• [Texte à examiner]:
Rares, deux grenouilles du sculpteur converti au grès devraient bientôt se faire entendre à Nevers. Gros plan sur de charmantes bêtes sorties de l’imagination d’un artiste pas comme les autres.
Les grenouilles fascinaient Jean-Joseph Carriès. L’un de ses amis, l’éditeur bibliophile et journaliste Octave Uzanne, rapporte ainsi sa balade avec l’artiste, de nuit dans Paris, en 1882 : «Un crapaud des berges de la Seine vint sautiller, entre nos jambes […] Carriès s’en empara aussitôt […] le caressait de son doigt léger avec de l’admiration plein les yeux.» Dans son monde de terre, l’artiste a donné naissance à tout un bestiaire étrange et curieux, dans lequel les batraciens occupent une place à part. Associée à l’eau, la grenouille, avec son cycle de vie bien particulier la menant d’un simple têtard à l’âge adulte, est un symbole de transformation et de renaissance. Elle fut d’ailleurs associée à ces thématiques dès l’Antiquité, aussi bien dans l’Égypte pharaonique que dans la Rome impériale. Bercés dans un univers symboliste et néogothique, les artistes de la fin du XIXe siècle l’ont tout naturellement adoptée dans leur iconographie. Son aspect étrange n’a pas manqué d’interpeller Carriès, qui aimait particulièrement le mettre en valeur, comme le prouve notre Petite Grenouille au dos courbé, où sont marquées toutes les aspérités de sa peau et dont la forme du dos évoque un cerveau humain, mais aussi, avec son nez et ses oreilles crochus, la Grenouille aux oreilles de lapin, un autre grès de mêmes dimensions et époque également présenté à la vente, avec une identique estimation de 8 000/10 000 €. Très peu d’exemplaires de ces charmants amphibiens ont été révélés au public, encore moins provenant de mains privées. Coté musées, signalons les deux modèles en grès émaillé conservés au musée du Petit Palais et provenant de la donation de Georges Hoentschel, grand ami de Carriès, au domicile parisien duquel le sculpteur s’éteignit d’une pleurésie à l’âge de 39 ans.

• [Consigne 1]:
D'après le texte sur les grenouilles de Carriès, pourquoi la grenouille est-elle un symbole de transformation et de renaissance ? Répondez en une à trois phrases.
• [Consigne 2]:
Selon le texte à examiner, à quel âge et de quoi Jean-Joseph Carriès est-il mort ?
Les données placées ensuite n'ont aucun lien avec le texte à examiner.

• [Données sources]:
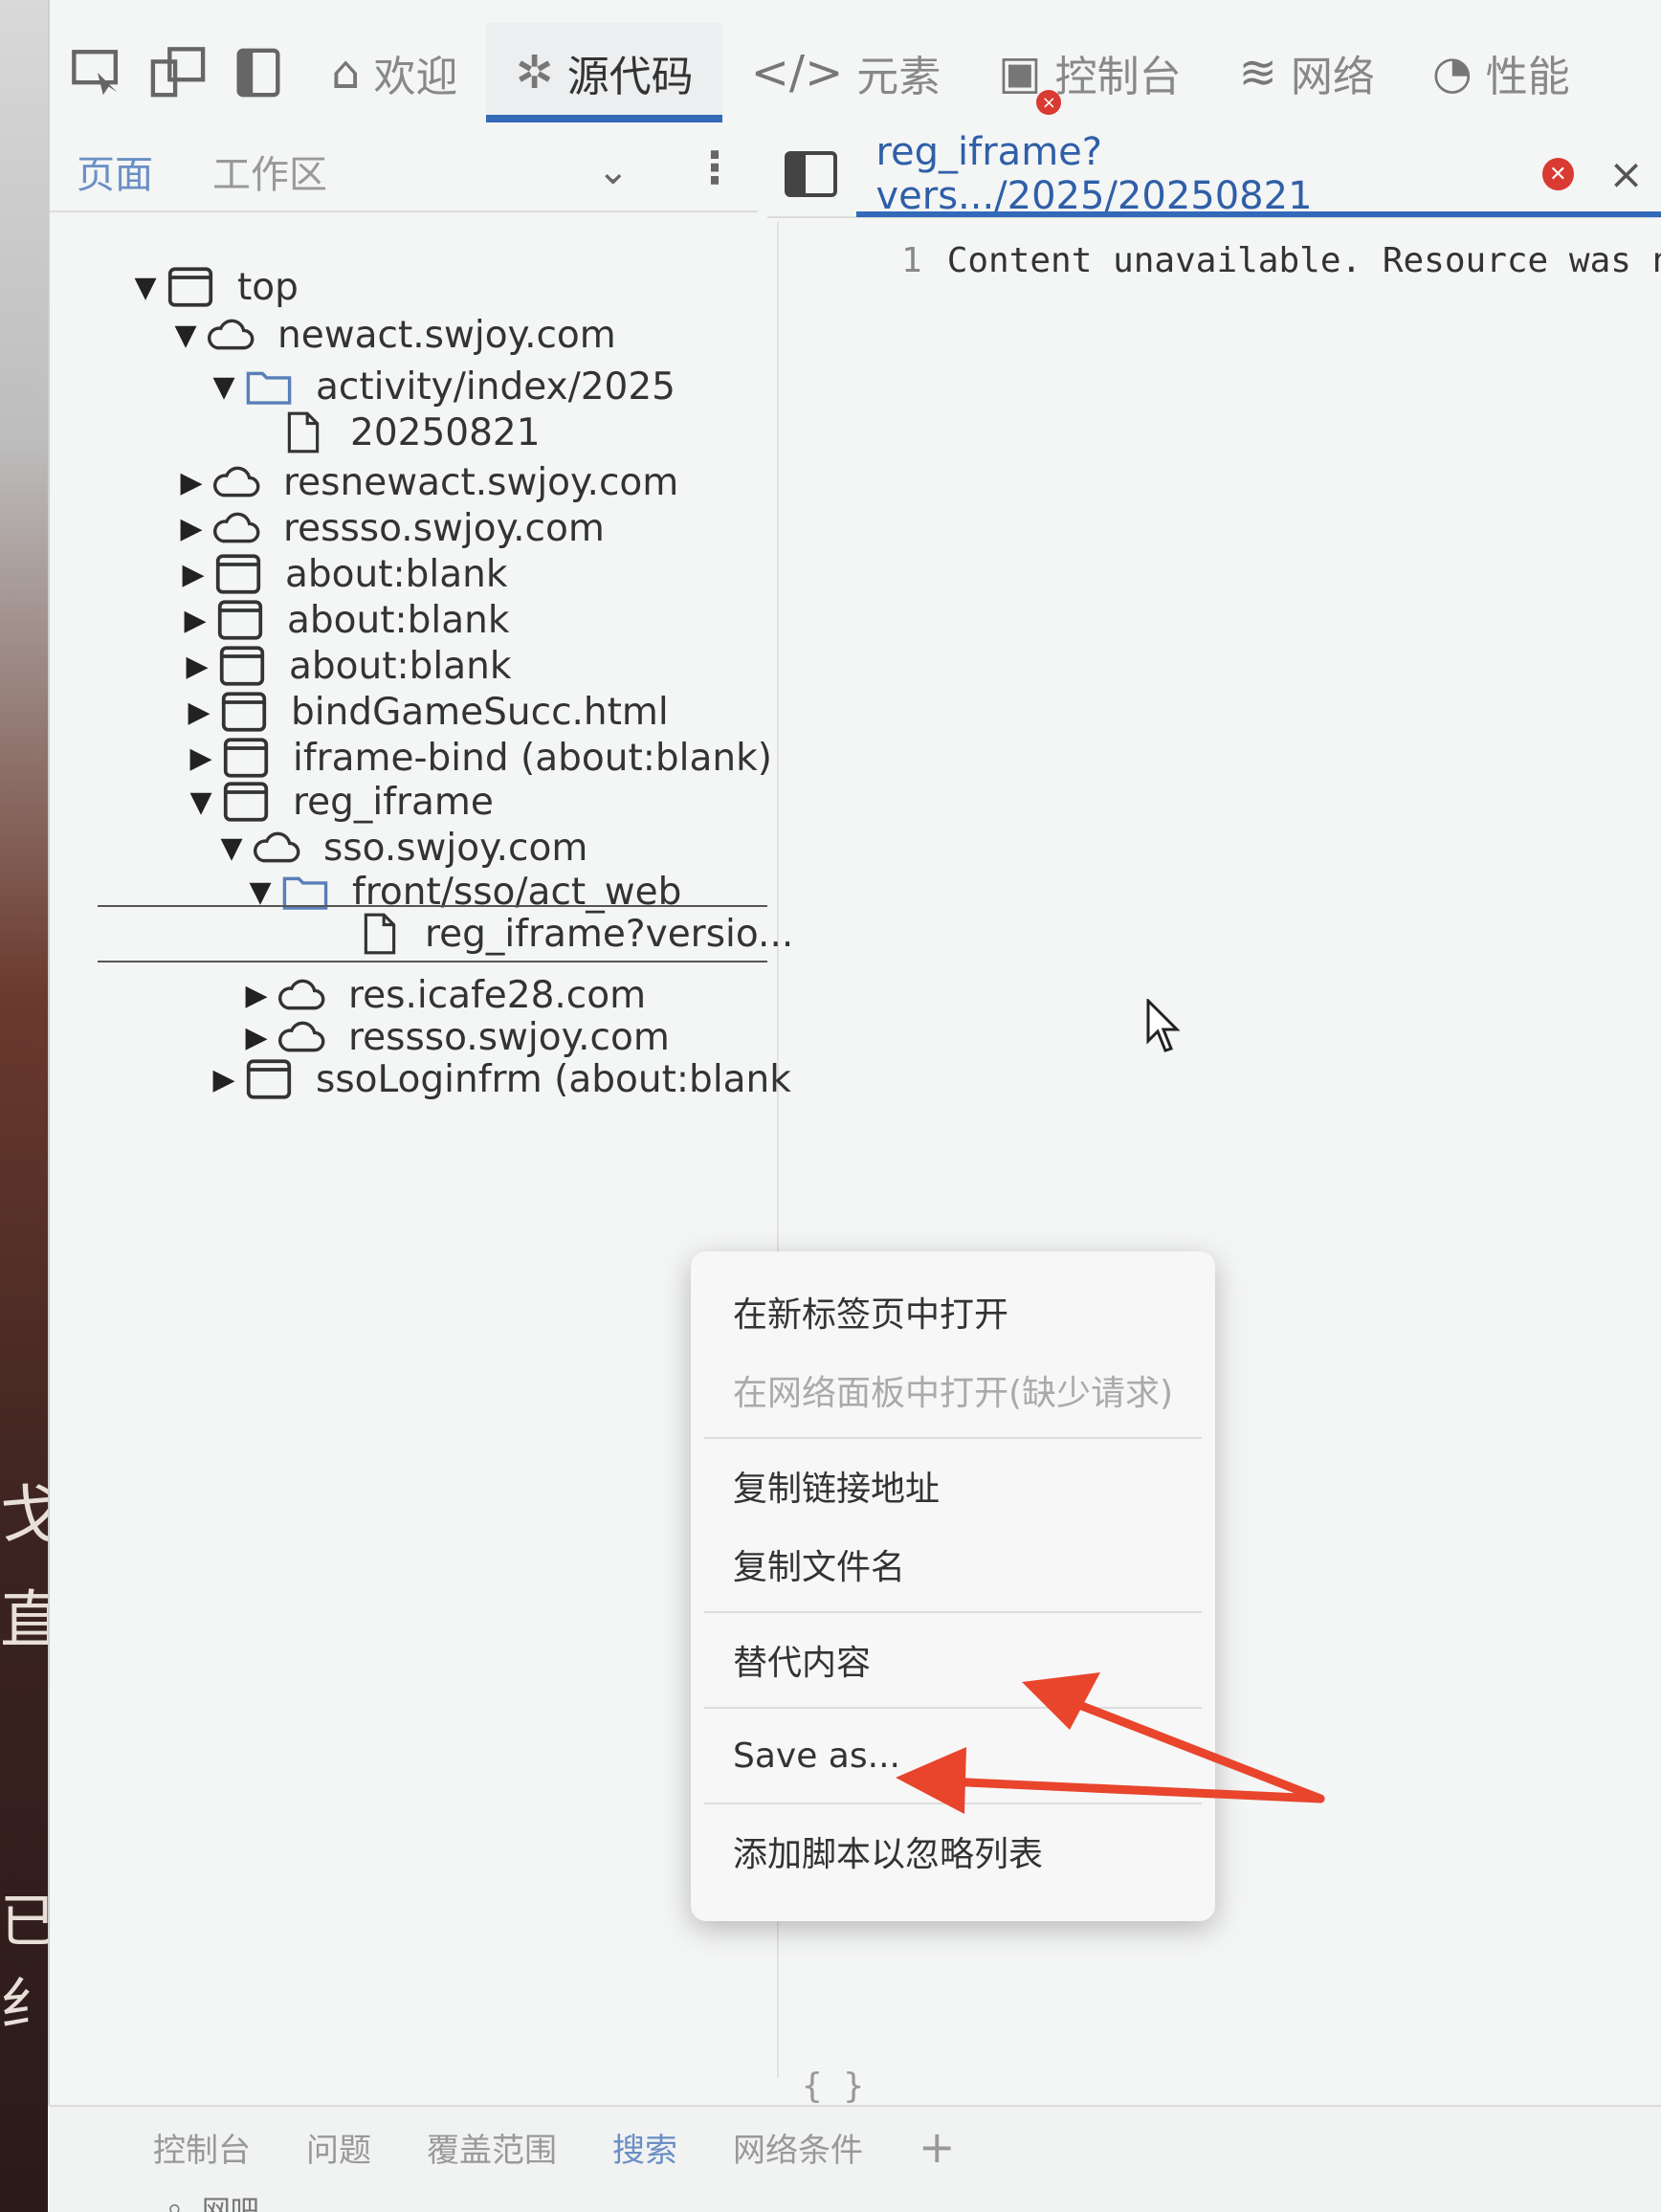  Describe the element at coordinates (1333, 77) in the screenshot. I see `tab-label: 网络` at that location.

• [Corrigé 1]:
La grenouille est un symbole de transformation et de renaissance en raison de son cycle de vie très particulier, qui la fait passer d'un simple têtard à l'âge adulte. Le texte la rattache aussi à l'eau.

• [Corrigé 2]:
Il est mort d'une pleurésie à l'âge de 39 ans.